Anchoring is the process by which an internal feeling is linked (or anchored) to an external trigger. The most famous example of anchoring is described in the experiments of Ivan Pavlov. Pavlov noticed that every time his dogs encountered food, they would get excited and salivate. As an experiment, he decided to ring a bell every time the dogs were fed. Pretty soon, just hearing the sound of the bell alone stimulated the same salivary response, an artificially induced state of excitement. The bell became an auditory anchor.

Anchors can involve any of the five senses. The following are examples of anchors in everyday life:

  • Seeing a traffic light change to green and pressing on the gas pedal (visual)
  • Hearing an old love song and immediately feeling nostalgic (auditory)
  • Being pat on the back and interpreting it as a sign of praise (kinesthetic)
  • Smelling apple pie and instantly being transported to childhood (olfactory)
  • Tasting chicken soup and associating the taste with a sense of comfort (gustatory)

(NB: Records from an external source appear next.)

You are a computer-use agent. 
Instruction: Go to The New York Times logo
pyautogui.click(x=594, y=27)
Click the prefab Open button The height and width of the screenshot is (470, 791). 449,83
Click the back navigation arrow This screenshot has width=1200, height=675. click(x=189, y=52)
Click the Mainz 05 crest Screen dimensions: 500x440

Whereas most anchors occur naturally, they can also be set up deliberately. Intentional anchoring is commonly used as a therapeutic tool by hypnotherapists and practitioners of Neuro-Linguistic Programming (NLP) (a method for accessing the brain’s full potential).  This valuable tool can help move a client very quickly from one state of mind to another, enabling the client to reach desired goals and outcomes.

Where Else is Anchoring Useful?

Think about the last time you were interviewed for a job. Were you as confident as you wanted to be? What about the last time you gave a presentation in front of an audience? Most people can recall at least one or more scenarios in their life where they wish they had shown more confidence, determination or focus. Anchors are useful in the professional setting (i.e. presentations, speeches, interviews) as well as the social realm (dating, sports, hobbies). Wherever it is that you want to feel more resourceful, that is when an anchor comes in handy!

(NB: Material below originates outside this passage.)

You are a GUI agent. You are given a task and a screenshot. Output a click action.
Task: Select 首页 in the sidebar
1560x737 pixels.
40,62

How Training People To Use Anchors Has Helped Me Expand My Business and Reach a Larger Audience

As a hypnotherapist, I typically work with individual clients on issues like insomnia, chronic pain, eating disorders, anxiety, fears/phobias, and habit control. During my sessions, I use hypnosis in conjunction with other tools (like anchoring) in order to achieve the quickest, most effective results. The idea to train people in anchoring first came to me when I was working with a group of retirees. I taught them how to use an anchor to propel themselves into a state of greater relaxation and physical comfort.  The effects were immediate. I have since held several workshops on hypnosis and weight management, where anchoring was a key component and the results were similarly positive. This month, I will teach LWL roundtable participants how to use resource anchors in their businesses.

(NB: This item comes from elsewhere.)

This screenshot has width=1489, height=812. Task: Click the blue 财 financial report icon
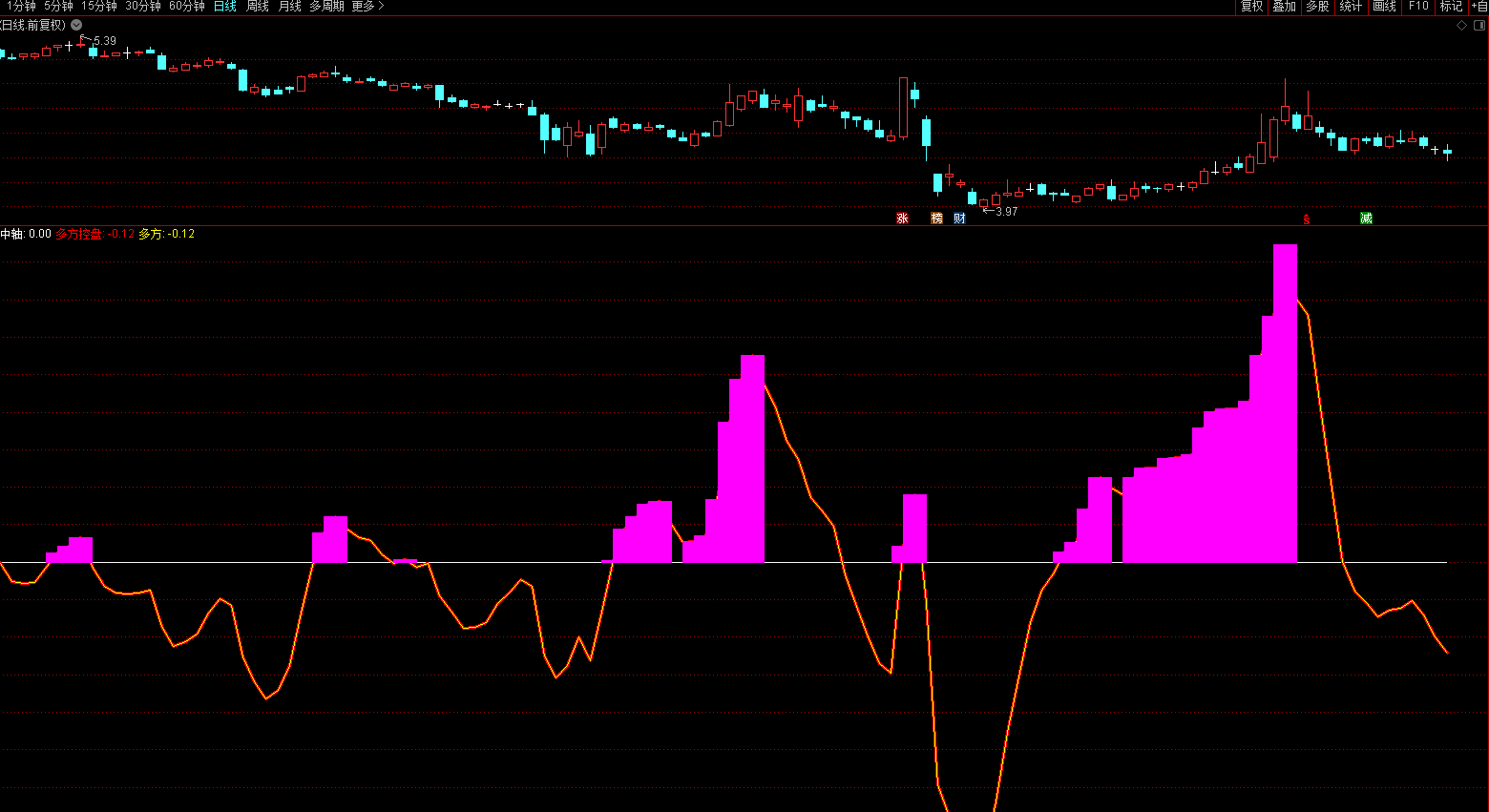959,219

Creating Your Own Anchor in 5 Simple Steps

  1. Identify a desired state of mind (i.e. confidence, calmness, focus).
  2. Recall a specific time in your past when you felt the desired state. If you can recall a few strong experiences, select the most powerful one. Put yourself back into that experience as if it is happening in this moment. Notice what you see, hear what you were hearing, feel what you were feeling in the moment. Try to vividly imagine being there. When you notice the feeling come back, intensify the feeling as much as you can. Try to double the feeling.
  3. When the feeling is at its strongest, “anchor” it in by making a unique physical gesture with the fingers or hand as you say a word or phrase to evoke the feeling. (e.g. clench your left fist as you softly say to yourself COOL & CALM). Hold the state for a few moments, release the anchor a nd then break state (change your emotional state by thinking about something completely different ).
  4. Repeat the process about five times (using the same memory or an equally powerful memory from the past) in order to build a strong anchor. Repetition is key.
  5. Test the anchor by firing it (make the unique gesture, say the word/phrase) and check th at you actually experience the desired state. You should feel the anchored state within 5-10 seconds. If the feeling is not satisfactory, choose a different memory that is more powerful.